Colombian court strikes down U.S. defense agreement
Late Tuesday, Colombia’s Constitutional Court, part of its Supreme Court, decided by a 6-3 vote to strike down a defense cooperation agreement that Colombia’s government had signed with the United States in October 2009.
This accord, which gave U.S. military personnel the right to use seven Colombian bases for the next ten years, is suspended until Colombia’s Congress votes to approve it. Article 173 of Colombia’s Constitution requires that the country’s Senate be empowered to “permit the transit of foreign troops through the territory of the Republic.”
Politically, the court’s decision is a blow to both governments because it gives the impression – deserved or no – that the Obama and Uribe administrations sought to do something that violated Colombia’s Constitution. Operationally, however, the defense accord’s suspension will not affect the U.S. presence in Colombia. Not a single U.S. soldier or contractor will have to leave Colombia or alter what he is doing as a result of the Constitutional Court’s decision.
Though the Defense Cooperation Agreement (or DCA) was signed last October 30, the implementing agreements needed to make it operational have yet to be signed. This means that, as of yesterday, the new DCA had still not gone into effect. U.S. military and contractor personnel were still acting under the authorities laid out in a series of old accords (1952, 1962, 1974, 2004, 2007), whose validity the Colombian court did not challenge.
Under these old accords, U.S. personnel have already been frequently present at the seven bases listed in the DCA, as well as several others. The difference is that today, there is no “free entry”: each U.S. deployment is subject to a series of Colombian government approvals that would be unnecessary under the DCA. It also means that construction of new facilities at the Palanquero airbase in Puerto Salgar, Cundinamarca – for which Congress appropriated $46 million in 2010 – cannot yet begin.

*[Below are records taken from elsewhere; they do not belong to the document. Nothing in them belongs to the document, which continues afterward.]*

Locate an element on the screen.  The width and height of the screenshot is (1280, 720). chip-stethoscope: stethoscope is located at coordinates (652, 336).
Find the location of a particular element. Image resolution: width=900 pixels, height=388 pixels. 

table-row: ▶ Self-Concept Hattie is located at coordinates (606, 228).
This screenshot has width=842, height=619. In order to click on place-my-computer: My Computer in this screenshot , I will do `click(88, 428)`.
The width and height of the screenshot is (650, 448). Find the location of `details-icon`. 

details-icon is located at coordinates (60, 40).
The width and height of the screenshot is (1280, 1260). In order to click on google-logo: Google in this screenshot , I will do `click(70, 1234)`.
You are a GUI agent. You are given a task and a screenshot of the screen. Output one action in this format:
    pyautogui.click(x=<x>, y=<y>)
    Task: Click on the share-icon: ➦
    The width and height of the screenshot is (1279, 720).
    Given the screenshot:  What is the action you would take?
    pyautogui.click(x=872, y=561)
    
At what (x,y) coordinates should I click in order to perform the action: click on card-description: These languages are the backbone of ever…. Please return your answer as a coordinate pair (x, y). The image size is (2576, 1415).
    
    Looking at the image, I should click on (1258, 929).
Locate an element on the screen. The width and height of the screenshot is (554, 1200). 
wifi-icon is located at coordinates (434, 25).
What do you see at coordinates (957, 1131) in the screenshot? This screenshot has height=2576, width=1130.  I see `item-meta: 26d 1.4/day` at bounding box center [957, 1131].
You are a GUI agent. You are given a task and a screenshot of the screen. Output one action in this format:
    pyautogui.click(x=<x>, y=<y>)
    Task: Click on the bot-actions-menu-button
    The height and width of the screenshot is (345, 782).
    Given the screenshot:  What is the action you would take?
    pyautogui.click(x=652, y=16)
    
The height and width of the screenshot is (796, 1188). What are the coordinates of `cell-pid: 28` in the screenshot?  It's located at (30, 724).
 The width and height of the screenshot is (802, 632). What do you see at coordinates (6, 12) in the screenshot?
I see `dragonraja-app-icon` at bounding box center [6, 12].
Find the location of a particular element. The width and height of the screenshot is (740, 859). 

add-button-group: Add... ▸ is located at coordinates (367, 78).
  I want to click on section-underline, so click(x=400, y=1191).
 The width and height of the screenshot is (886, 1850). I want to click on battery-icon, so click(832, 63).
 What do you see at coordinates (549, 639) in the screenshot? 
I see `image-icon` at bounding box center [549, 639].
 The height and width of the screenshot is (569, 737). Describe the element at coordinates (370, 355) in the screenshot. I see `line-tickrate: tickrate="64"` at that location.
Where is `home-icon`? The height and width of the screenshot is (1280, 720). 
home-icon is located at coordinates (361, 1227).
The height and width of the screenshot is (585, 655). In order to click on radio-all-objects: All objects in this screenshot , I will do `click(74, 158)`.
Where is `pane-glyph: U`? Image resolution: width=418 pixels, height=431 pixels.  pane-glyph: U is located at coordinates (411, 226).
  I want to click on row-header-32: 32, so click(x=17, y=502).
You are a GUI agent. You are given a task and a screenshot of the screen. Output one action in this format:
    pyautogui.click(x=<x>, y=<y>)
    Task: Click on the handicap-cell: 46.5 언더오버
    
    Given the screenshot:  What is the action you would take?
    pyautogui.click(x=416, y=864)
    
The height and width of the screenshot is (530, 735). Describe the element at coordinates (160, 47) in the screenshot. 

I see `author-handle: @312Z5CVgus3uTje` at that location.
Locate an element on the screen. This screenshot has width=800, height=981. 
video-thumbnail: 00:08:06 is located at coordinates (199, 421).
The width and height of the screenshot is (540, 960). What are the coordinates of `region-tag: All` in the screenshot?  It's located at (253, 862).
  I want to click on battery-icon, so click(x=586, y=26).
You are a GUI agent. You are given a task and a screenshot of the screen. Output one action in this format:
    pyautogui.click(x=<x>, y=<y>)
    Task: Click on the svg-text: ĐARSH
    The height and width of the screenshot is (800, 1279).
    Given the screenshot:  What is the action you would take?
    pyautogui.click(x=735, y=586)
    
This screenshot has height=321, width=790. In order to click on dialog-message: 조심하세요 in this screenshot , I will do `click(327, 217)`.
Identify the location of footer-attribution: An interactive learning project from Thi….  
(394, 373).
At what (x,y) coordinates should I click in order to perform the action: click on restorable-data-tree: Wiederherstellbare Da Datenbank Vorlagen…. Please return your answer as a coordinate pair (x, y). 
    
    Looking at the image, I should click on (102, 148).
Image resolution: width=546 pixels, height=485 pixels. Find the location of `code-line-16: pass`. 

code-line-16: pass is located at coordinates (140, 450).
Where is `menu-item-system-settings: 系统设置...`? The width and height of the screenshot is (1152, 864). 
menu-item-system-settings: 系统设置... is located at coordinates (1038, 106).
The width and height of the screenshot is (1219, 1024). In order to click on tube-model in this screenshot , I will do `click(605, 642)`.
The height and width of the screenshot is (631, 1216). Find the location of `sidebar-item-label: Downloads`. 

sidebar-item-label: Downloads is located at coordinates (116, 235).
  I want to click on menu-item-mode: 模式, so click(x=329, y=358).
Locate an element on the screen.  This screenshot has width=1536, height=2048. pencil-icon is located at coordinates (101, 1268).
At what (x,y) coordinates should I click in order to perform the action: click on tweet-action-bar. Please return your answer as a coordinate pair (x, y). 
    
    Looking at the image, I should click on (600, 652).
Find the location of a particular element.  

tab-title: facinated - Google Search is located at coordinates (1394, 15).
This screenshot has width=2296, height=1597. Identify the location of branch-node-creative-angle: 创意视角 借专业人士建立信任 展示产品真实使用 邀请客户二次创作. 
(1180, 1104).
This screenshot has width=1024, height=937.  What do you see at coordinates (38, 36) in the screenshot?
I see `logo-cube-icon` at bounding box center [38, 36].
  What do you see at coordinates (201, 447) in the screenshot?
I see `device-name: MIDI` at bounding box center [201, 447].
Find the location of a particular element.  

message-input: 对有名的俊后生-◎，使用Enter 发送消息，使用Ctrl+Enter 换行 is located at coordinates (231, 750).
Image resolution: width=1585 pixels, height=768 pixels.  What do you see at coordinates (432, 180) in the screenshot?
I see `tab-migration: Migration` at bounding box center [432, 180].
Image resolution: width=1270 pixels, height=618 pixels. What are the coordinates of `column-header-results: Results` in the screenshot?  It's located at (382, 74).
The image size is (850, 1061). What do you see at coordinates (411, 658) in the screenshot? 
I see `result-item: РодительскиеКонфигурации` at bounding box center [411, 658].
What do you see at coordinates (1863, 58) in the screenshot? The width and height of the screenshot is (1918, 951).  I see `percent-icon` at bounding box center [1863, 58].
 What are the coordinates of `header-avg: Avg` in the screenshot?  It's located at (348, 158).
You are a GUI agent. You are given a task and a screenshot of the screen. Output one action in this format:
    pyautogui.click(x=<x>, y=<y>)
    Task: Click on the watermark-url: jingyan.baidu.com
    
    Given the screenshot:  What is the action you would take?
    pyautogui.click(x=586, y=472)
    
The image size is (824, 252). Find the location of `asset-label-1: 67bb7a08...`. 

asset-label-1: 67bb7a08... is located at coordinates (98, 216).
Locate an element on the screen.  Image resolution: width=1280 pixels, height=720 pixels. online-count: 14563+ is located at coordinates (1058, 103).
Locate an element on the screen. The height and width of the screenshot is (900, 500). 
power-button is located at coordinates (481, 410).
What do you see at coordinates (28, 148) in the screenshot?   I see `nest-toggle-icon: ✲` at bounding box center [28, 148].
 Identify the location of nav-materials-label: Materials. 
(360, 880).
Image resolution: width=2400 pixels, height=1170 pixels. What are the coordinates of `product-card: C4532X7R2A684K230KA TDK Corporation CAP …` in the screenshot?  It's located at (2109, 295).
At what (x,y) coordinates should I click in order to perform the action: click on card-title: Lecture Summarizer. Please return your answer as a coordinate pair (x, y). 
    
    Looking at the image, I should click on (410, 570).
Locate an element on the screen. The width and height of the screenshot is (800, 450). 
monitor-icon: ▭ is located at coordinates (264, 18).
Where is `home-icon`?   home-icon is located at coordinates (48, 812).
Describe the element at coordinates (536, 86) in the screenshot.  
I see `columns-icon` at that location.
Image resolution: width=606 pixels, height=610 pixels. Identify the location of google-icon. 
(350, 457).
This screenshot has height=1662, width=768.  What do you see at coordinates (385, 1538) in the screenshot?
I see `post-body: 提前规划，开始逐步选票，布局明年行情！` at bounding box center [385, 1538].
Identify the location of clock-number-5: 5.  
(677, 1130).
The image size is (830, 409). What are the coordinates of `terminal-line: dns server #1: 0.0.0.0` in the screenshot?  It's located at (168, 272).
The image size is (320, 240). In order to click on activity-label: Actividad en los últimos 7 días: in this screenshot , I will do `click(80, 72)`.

Note as of 16:00 PM: We've confirmed that U.S. military aircraft may still land at Palanquero as before, but such landings still require case-by-case Colombian government approval. For a list of planned construction to be funded by the $46 million, see the section beginning with page 217 of this PDF file from the U.S. Air Force.
The court’s decision means that implementation of the DCA may be delayed, and U.S. personnel in Colombia will continue to operate under the “old” agreements, for as much as a year. Even though Colombian President Juan Manuel Santos strongly favors the DCA, and even though roughly 80 percent of Colombia’s Congress is pro-Santos and likely to approve the DCA, the legislative process could take months. Opposition legislators will have a chance, for the first time in an official forum, to air their arguments against the agreement.
Once the Congress approves the agreement, it must then go back to the Constitutional Court for final approval. A leading opposition senator, Jorge Enrique Robledo of the leftist Polo Democrático, told the Colombian daily El Espectador that the court’s final approval is far from assured: “There is no article in the Constitution allowing foreign troops to be stationed in [as opposed to transiting through] national territory.”
In the United States, meanwhile, nothing changes. As a defense cooperation agreement and not a treaty, signing the Colombia accord is viewed as within the President’s powers as commander-in-chief of the armed forces. Congressional committees were notified about the accord, but were not required to approve it.
Update as of 16:00 PM: Gen. Freddy Padilla, the chief of Colombia's armed forces until August 7, made headlines in Colombia today by claiming that the Colombian court decision would force the U.S. Congress to consider the defense cooperation agreement as well. We have consulted with a responsible Defense Department official and confirmed that this is not accurate.